One of the features of the Methuen Drama Critical Companions series in which this book appears is a final chapter of “Critical Perspectives” with three essays by other writers supplementing or contrasting with the views of the main author. For instance, in the final piece in the book, Csilla Bertha examines the use of music in The Home Place in terms of the memory theories of the French historian Pierre Nora. While Murray argues for a tension between the postcolonial and the postmodern in Friel, Shaun Richards, in his carefully argued essay on Translations, Lughnasa and Wonderful Tennessee, puts the emphasis firmly on the postcolonial. Most courageously, Murray includes the David Krause’s critique of “The Failed Words of Brian Friel.” Where Murray stresses Friel’s eloquence, Krause argues that his fluent style is achieved at the expense of individual characterisation; while Murray brings out the intellectual sophistication of Friel’s ideas, Krause maintains that in a play such as Wonderful Tennessee, they smother the drama. And while Krause grants the theatrical achievement of Lughnasa, he claims it allows the audience to leave with the feel-good sensation that “dance conquers all,” a reading Murray very specifically challenges in the body of the book. Probably few readers will be entirely convinced by Krause’s captious attack, but it certainly puts a sting in the tail of this otherwise admiring, appreciative and extremely well-informed study of the theater of Friel.

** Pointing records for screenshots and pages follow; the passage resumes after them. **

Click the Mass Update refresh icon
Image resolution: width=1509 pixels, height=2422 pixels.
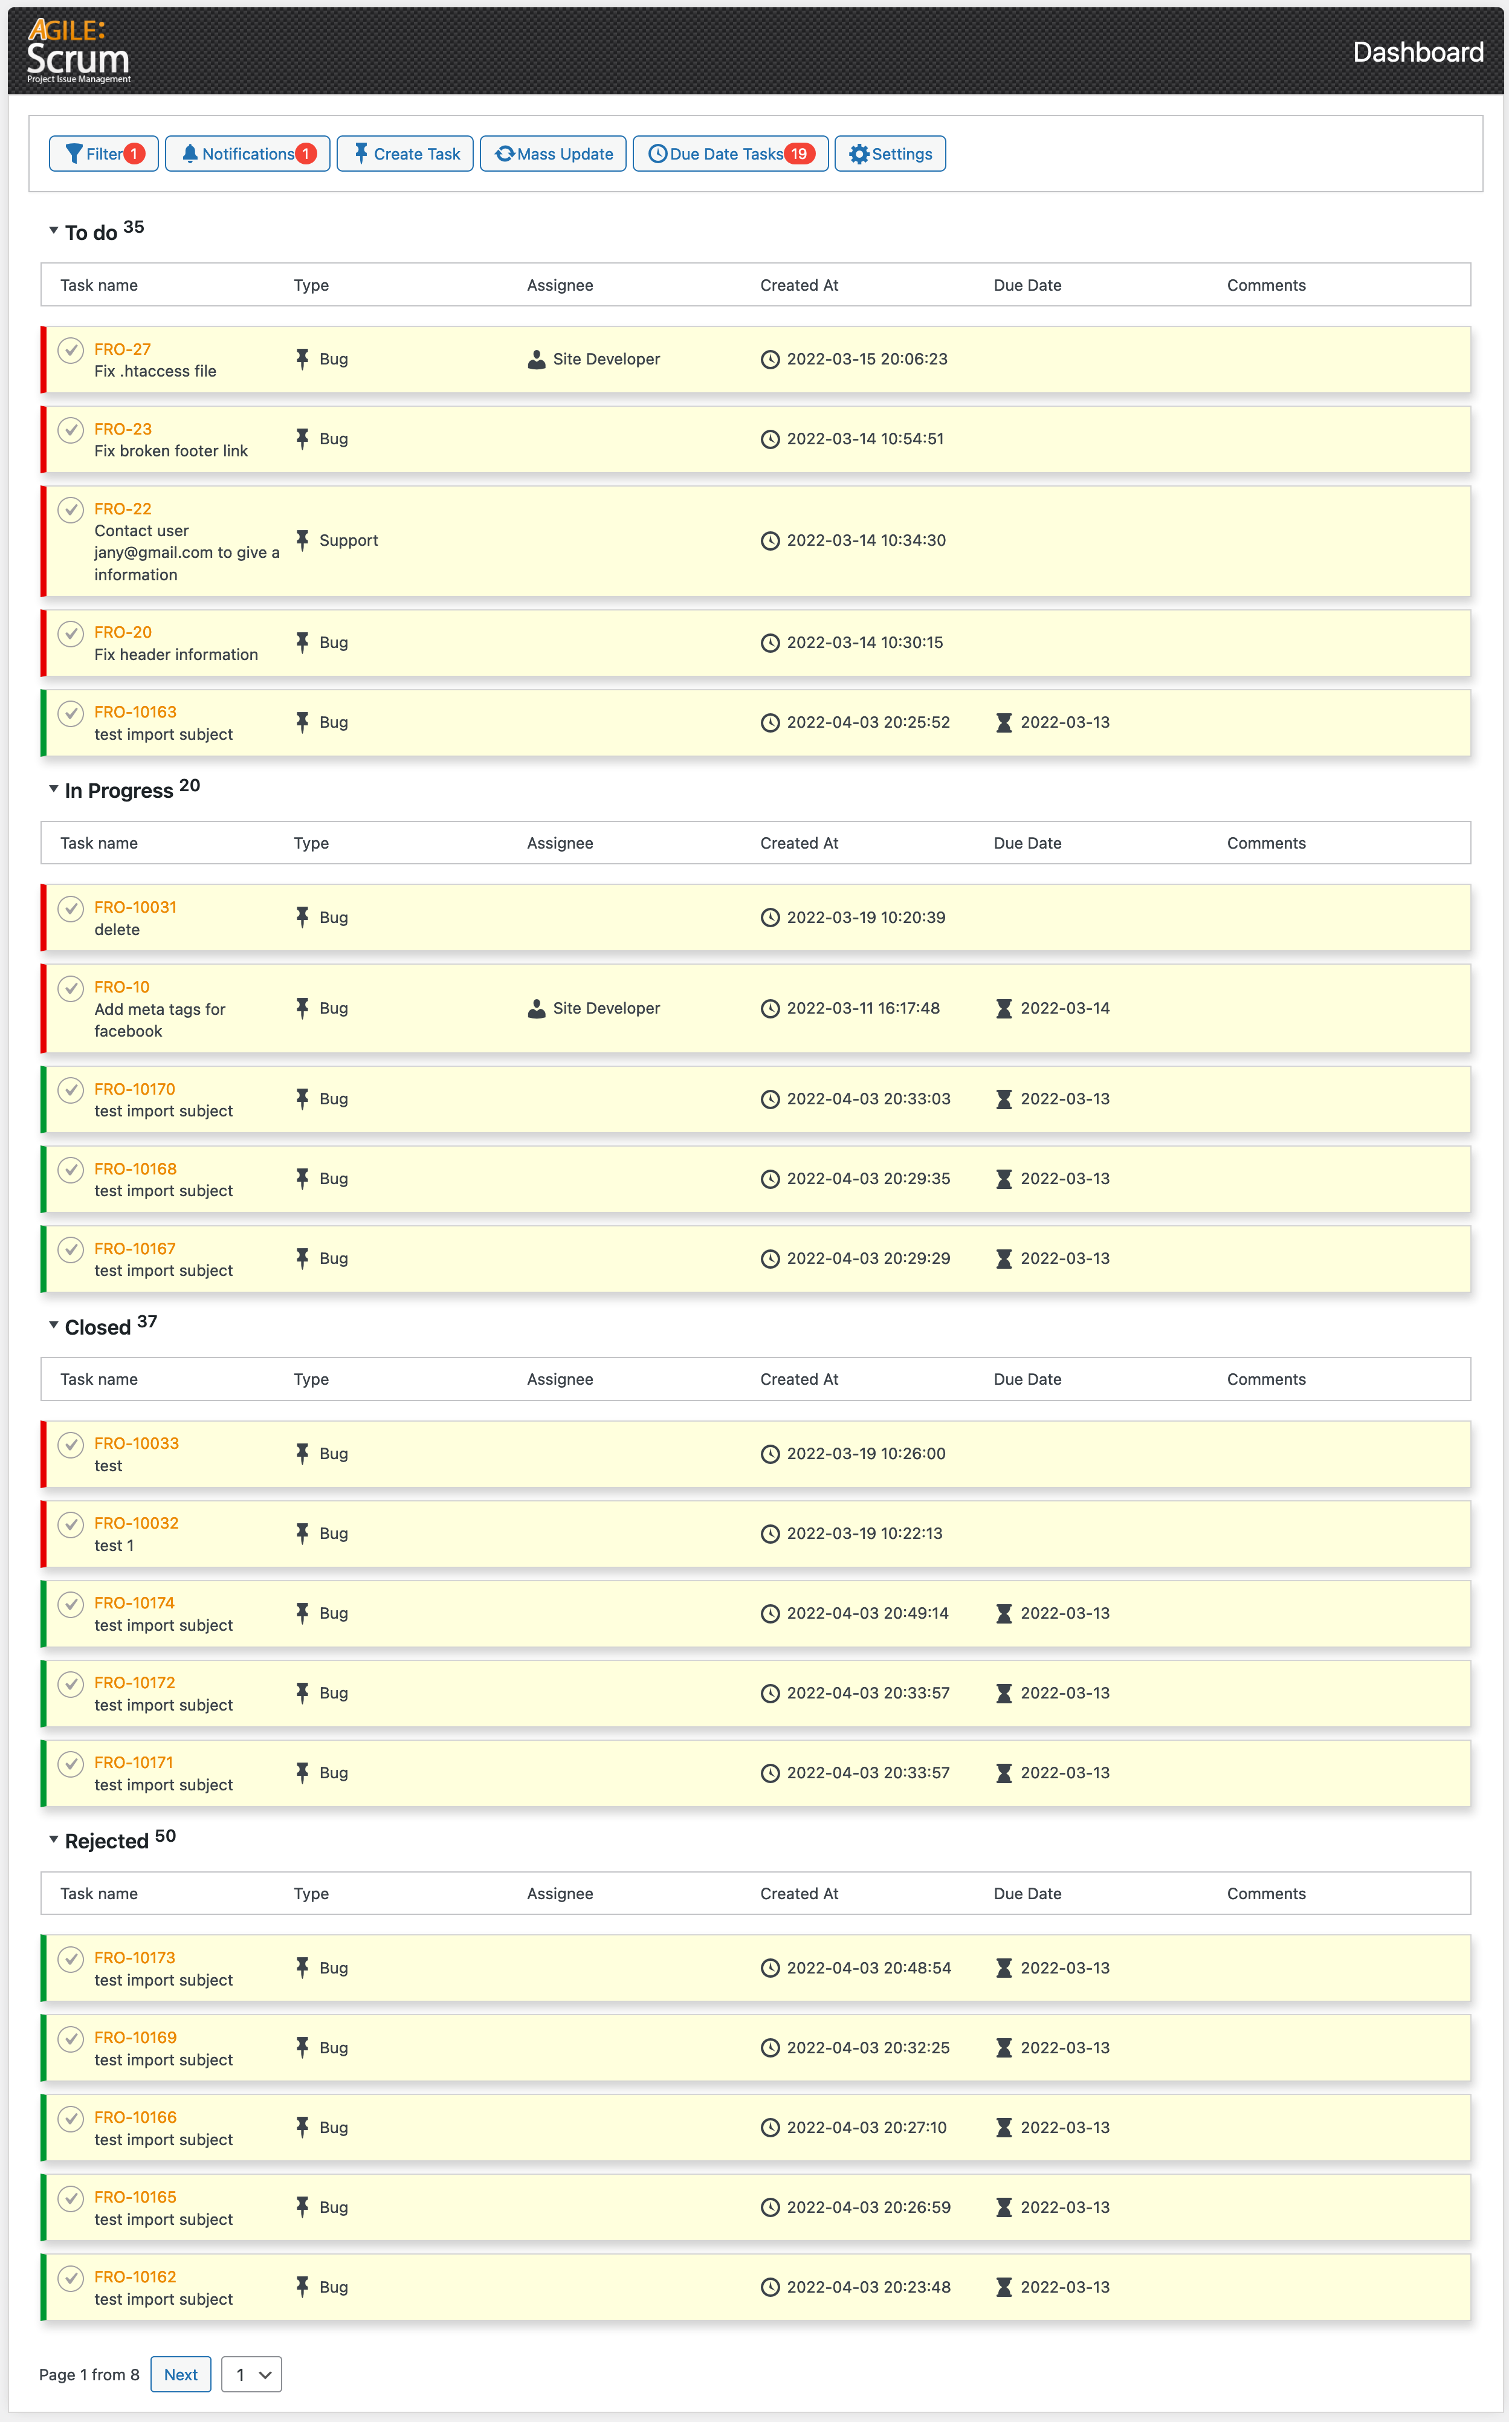(x=506, y=154)
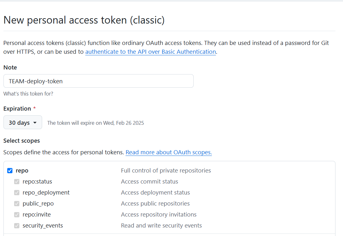
Task: Click the "What's this token for?" hint text
Action: [x=28, y=93]
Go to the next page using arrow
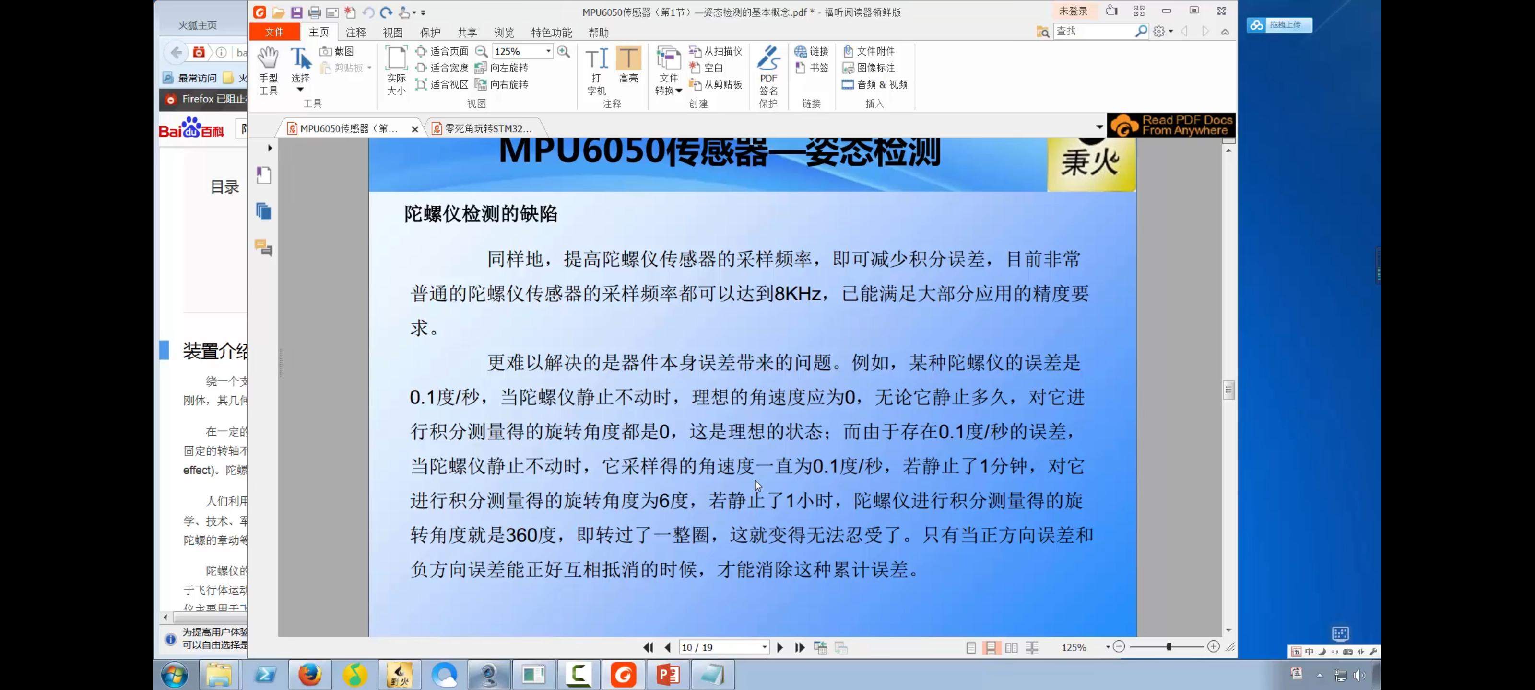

The Methuen Critical Companions are each designed to provide an authoritative and comprehensive analysis of the work of a single modern playwright and, as such, are presumably intended for students and that most elusive of beasts, the general reader. Murray’s book on Friel fulfils that brief admirably. There are new insights here for those who know Friel’s plays well but a sound introduction for others who may be coming to him for the first time. By its combination of a chronological and thematic approach, it contrives to avoid a pedestrian plod through the life and works, its master argument capacious enough to include the many different ways Friel has adapted tradition to the conditions of modernity. The Friel that emerges from Murray’s book is a playwright of ideas, a literary playwright for whom language is all important, whose career has been dedicated to the development of an “aesthetic of modern tragedy” (46).